The reporters know that Trump is going to do no such thing.
- It breaks the harmony of the ceremony,
- It lessens the likelihood that the adversary will fulfill any promises he made during the summit,
- It refocuses the event from its intended purpose,
- It gives Trump the dilemma of disparaging his Russian invitee or disparaging the “intelligence community,” and
- It invigorates the opposition’s narrative that Trump’s election was illegitimate.
And — surprise! — Trump does not do so, albeit with a rambling performance that included one sentence that, the next day, the Administration had to clarify meant the exact opposite of what Trump said.
What has followed is summer silliness: Network pundits comparing the omission to nine-eleven and Kristallnacht, James Clapper calling the omission treason, and new talk about whether the omission is a “high crime or misdemeanor” justifying impeachment.
Excuse me, but this is another Charlottesville moment. Following the “Unite the Right” rally in that small Virginia city — organized by, but not exclusive to, white supremacists, attracting people on both sides ready to brawl, and resulting in one vehicular homicide — the media unanimously called on Trump to take the podium, attack his own side, and thereby feed the narrative that Republicans are essentially white supremacists. Trump likewise did no such thing, though with comparable ineptitude, asserting that “there are good people on both sides” (which there were), which led to comparable leftie hyperventilation. Secretary Tillerson publicly disavowed Trump and a Campbell’s Soup executive used the incident as a rationale for a showy resignation from a Trump task force.

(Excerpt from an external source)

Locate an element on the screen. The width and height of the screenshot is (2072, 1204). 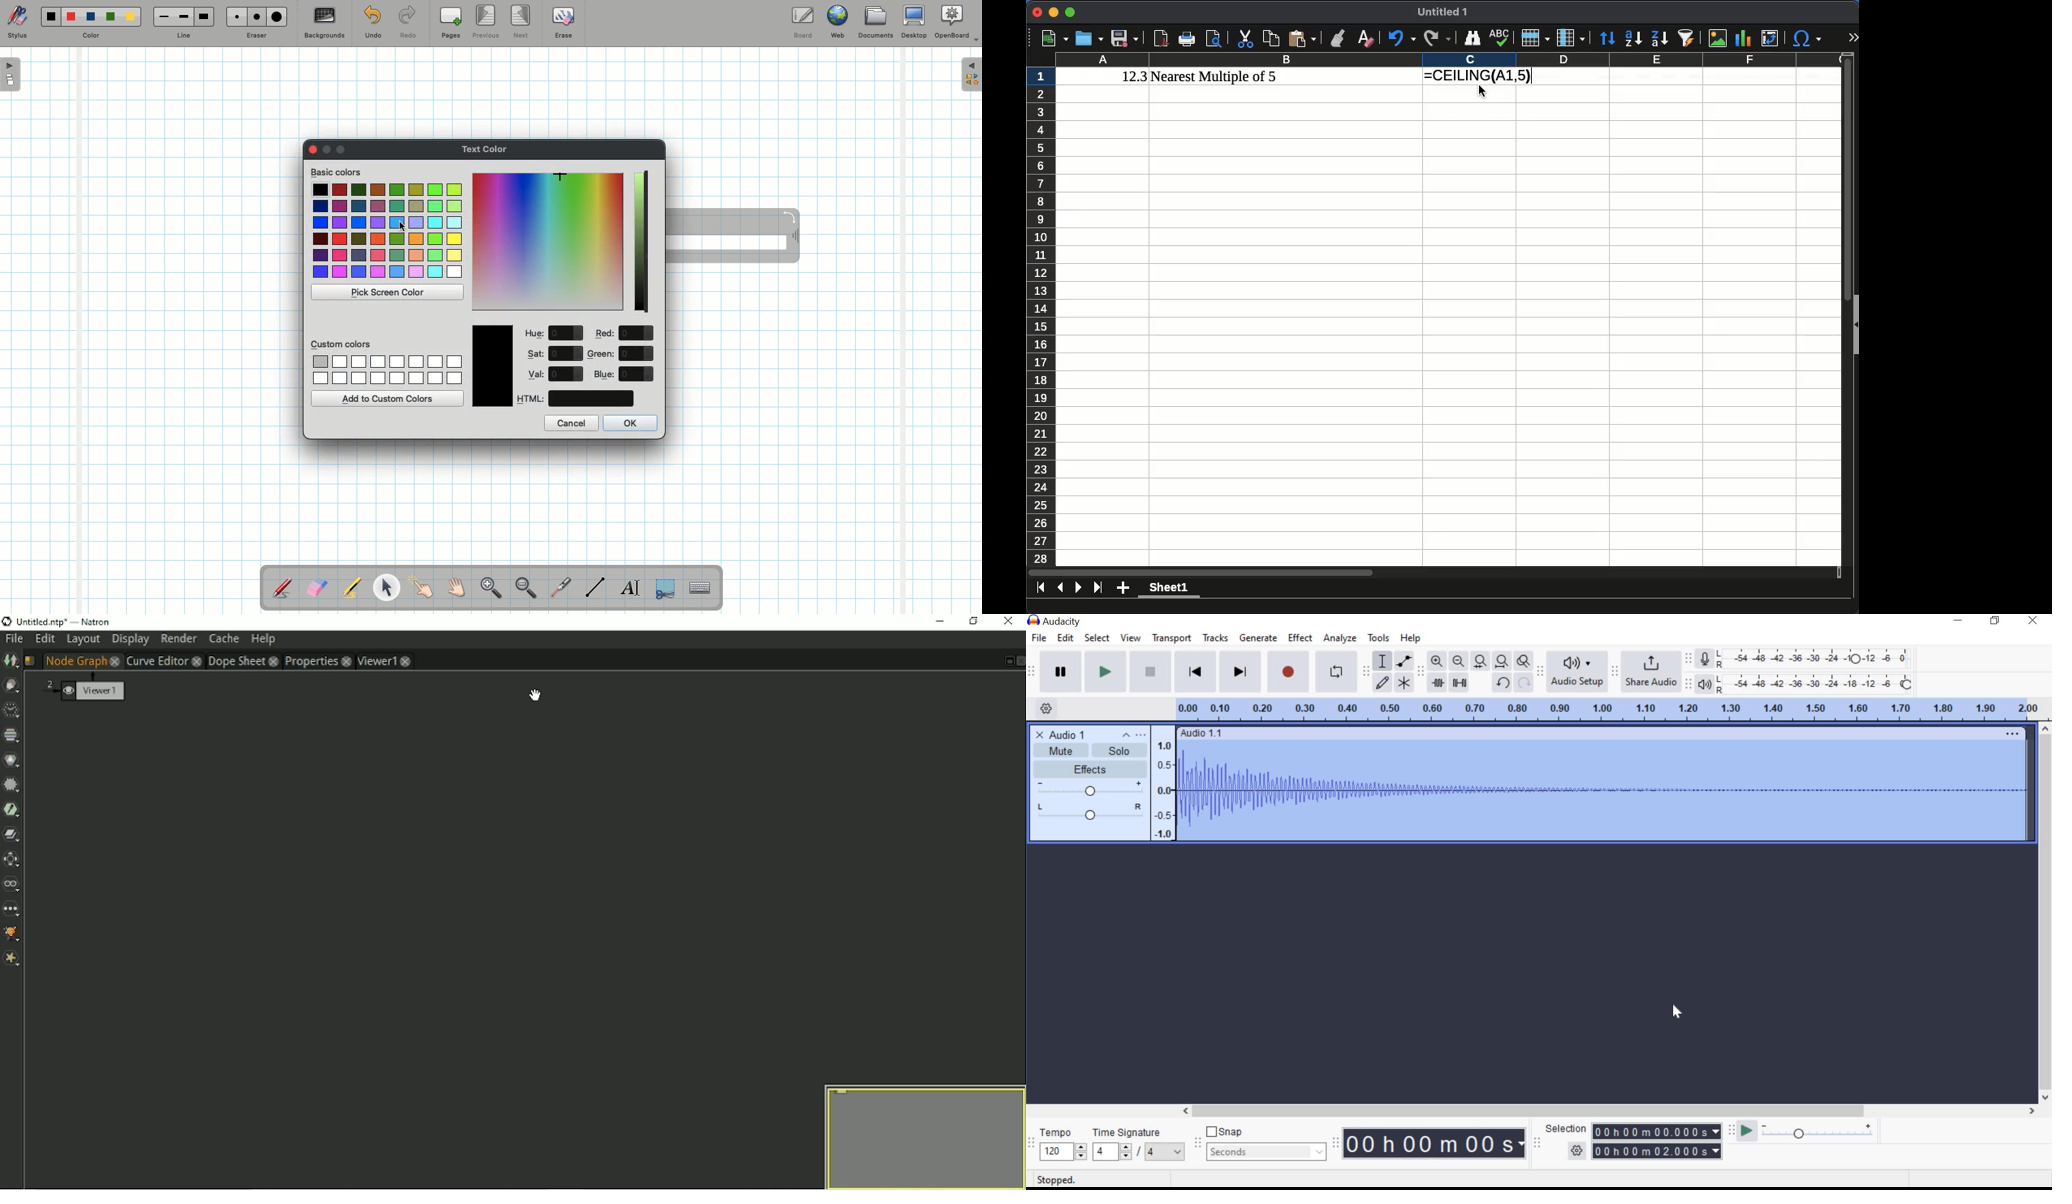
Darkness is located at coordinates (645, 243).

The President is not the most lucid nor incisive defender of his country, its Constitution, or his party. But his adversaries, far from proposing alternatives, have put him in a series of clever no-win situations, dating back to the moments in the Presidential debates where Hillary dared him to divulge business records so the nation could discover what he is hiding, or to pledge that he would be magnanimous when he lost the general election.
Sorry, but it is now getting really silly.